WRITTEN INSTRUCTION ▸ Swap "bug killer" for "insecticide" in the forum thread about freezing shiners, and give it again from "isnt borax a" up to and including "(Apr 12, 2004)".

SOURCE TEXT ▸

******************************

# Save Your Shiners!!!



## eyeangler1 (May 21, 2004)

Hey guys & gals~
I'm reading on the site about how difficult it is right now to find emerald shiners. 
It seems that this happens most every year about this time. I have been experimenting for the last 4 seasons with live shiners vs. frozen shiners. I have also heard that some guys use pickling (not iodized) salt to freeze the shiners. Personally, I don't like getting salt all over my boat (it's bad enough on the family car in winter!) so I use an alternative. At the end of your perchin' trip save your leftover shiners (provided you can find them in the first place). When you get home drain the water off of them and spread them on a piece of screen. Let them drain and dry for about an hour. Then place them in a ziplock sandwich bag (I put 6 dozen per bag). Add lotsa *dry* "old fashioned" oatmeal (use the house brand). Fill the bag with air and shake it good so all the shiners are mixed in with the oatmeal. This helps draw extra water out of the shiners. Leave them in the bag overnite in the fridge then next morning deflate and press out all extra air. Freeze and grab a bag or two the next time you go out. 
I used to question the dead minnow as bait theory. However, after 4 seasons I have found that using the dead, frozen minnows has little or no effect on the number of perch caught. I generally let my fishin' partners buy the minnows on the way to the ramp. Some use the live ones and some of us use the frozen ones. It makes no difference to the perch, from what I can see.
*Oh yeah, keep the "used oatmeal"*. Dry it out on newspaper (it's only slightly damp) to use again to freeze more shiners. Or... maybe you could cook, add milk and tartar sauce and serve for breakfast YUCCCCCKKKK!!!! (Only kidding 'bout the tartar sauce...HA!)
One more thing... you can get shiners in the spring in the local rivers or at the bait shop (they're generally cheaper then) and freeze for fall fishin'.
Hope these tips help ya.
Good luck and see ya on the water!


----------



## twistertail (Apr 10, 2004)

Great tip, thanks. Have you ever used the preserved shiners you can buy at the store? I got some at Wal Mart on clerance a few years ago, it says great lakes emerald shiners on the bag. Its in a yellow ziplock type bag and there are probably 2 dozen or so in a bag. I have never used them for perch but use them for crappie and do pretty good. They are a little expensive but the last few years I have been buying them in Feb. on clerance for about a quater a bag.


----------



## Shortdrift (Apr 5, 2004)

I found that the fish seem to prefer salted minnows but I like your Idea with the oatmeal. You can also use borax. I'm going to try the oatmeal and salt as well as oatmeal and borax plus salt. Thanks for the information.


----------



## mousejam515 (Jun 3, 2004)

isnt borax a chemical used in bug killer and soap? it cant be good to be feeding it to fish and putting it in the lake.

just a thought

j


----------



## beatsworkin (Apr 12, 2004)

The borax will not hurt as much as the fillet knife will!! I would think that the tiny amount left over on each shiner would not pose a problem with the sheer volume of water in Lake Erie. Not any more than curing them in salt!

******************************

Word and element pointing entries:
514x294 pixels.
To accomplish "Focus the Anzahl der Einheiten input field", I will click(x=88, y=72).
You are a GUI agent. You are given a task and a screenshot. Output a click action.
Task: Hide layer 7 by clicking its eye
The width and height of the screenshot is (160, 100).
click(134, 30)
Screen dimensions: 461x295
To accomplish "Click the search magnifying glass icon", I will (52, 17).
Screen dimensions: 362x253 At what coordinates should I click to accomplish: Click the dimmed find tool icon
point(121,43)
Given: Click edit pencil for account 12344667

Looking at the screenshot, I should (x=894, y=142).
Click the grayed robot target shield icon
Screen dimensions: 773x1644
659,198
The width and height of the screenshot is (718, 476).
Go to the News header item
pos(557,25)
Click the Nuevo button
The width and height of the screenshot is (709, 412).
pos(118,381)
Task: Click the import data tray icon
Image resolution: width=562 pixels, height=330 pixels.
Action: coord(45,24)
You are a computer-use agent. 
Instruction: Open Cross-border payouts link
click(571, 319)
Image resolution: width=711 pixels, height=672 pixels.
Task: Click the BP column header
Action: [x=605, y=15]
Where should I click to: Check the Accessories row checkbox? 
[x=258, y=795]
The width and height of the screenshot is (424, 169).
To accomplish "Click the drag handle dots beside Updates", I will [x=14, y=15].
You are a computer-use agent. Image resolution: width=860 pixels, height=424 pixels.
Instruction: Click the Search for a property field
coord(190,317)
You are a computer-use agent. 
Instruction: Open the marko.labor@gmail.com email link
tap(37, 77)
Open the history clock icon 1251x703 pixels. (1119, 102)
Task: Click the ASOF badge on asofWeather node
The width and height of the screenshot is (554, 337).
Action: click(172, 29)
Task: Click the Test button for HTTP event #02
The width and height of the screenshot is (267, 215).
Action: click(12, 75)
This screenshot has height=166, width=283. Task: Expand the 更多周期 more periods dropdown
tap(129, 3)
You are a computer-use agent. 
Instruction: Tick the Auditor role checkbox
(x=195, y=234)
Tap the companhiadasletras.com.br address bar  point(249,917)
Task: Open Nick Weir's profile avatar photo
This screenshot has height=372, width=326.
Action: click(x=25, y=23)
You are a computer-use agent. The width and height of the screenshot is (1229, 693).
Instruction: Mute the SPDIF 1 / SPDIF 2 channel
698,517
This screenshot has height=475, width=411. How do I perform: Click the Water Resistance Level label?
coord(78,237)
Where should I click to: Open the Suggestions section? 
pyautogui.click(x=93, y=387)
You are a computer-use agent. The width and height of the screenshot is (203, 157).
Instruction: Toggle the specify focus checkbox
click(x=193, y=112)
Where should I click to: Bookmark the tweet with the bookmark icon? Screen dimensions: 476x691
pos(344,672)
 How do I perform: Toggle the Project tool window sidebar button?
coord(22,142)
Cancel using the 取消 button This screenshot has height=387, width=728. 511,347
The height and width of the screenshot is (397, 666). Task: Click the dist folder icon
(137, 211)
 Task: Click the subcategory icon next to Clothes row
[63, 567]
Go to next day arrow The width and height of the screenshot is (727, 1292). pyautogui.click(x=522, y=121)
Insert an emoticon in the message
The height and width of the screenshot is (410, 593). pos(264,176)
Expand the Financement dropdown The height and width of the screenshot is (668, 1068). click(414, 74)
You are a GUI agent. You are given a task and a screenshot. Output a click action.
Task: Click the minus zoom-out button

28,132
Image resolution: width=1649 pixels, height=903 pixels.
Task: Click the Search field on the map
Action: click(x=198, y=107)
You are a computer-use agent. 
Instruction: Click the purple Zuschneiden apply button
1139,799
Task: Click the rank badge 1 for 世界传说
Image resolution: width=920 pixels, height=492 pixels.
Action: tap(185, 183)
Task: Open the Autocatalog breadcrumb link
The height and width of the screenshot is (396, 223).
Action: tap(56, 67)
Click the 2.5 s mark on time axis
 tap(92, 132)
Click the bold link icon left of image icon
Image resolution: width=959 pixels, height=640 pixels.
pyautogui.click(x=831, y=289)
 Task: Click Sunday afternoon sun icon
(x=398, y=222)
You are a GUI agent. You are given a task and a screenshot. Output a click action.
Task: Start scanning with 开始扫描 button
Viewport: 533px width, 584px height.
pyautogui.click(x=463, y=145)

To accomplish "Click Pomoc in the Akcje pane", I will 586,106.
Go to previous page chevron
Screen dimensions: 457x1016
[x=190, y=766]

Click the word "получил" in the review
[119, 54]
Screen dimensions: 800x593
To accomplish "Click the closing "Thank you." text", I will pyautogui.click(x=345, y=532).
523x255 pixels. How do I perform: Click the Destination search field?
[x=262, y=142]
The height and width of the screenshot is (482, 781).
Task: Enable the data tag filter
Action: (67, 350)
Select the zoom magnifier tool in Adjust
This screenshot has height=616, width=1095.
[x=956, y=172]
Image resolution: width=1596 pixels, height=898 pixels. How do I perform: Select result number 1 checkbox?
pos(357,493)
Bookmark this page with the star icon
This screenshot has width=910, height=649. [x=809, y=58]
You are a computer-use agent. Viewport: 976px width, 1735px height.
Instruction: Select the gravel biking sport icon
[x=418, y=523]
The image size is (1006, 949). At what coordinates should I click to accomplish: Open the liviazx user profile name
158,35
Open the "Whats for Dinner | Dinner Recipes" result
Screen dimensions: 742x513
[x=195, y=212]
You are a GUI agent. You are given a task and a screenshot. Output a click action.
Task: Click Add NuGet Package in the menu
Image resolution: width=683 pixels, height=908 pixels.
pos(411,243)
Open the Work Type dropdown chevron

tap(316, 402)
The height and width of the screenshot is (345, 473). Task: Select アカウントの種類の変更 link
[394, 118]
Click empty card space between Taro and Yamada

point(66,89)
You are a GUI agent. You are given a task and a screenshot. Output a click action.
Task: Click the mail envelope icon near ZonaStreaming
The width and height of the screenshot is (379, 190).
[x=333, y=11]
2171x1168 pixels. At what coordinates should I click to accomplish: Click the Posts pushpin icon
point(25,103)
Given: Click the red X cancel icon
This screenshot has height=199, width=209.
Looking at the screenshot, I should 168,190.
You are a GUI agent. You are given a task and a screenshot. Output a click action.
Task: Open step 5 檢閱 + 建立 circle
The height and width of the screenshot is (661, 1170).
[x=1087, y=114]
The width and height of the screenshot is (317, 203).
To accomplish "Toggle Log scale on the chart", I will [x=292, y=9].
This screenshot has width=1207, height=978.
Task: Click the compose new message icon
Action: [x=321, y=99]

******************************

EXPECTED OUTPUT ▸
isnt borax a chemical used in insecticide and soap? it cant be good to be feeding it to fish and putting it in the lake.

just a thought

j


----------



## beatsworkin (Apr 12, 2004)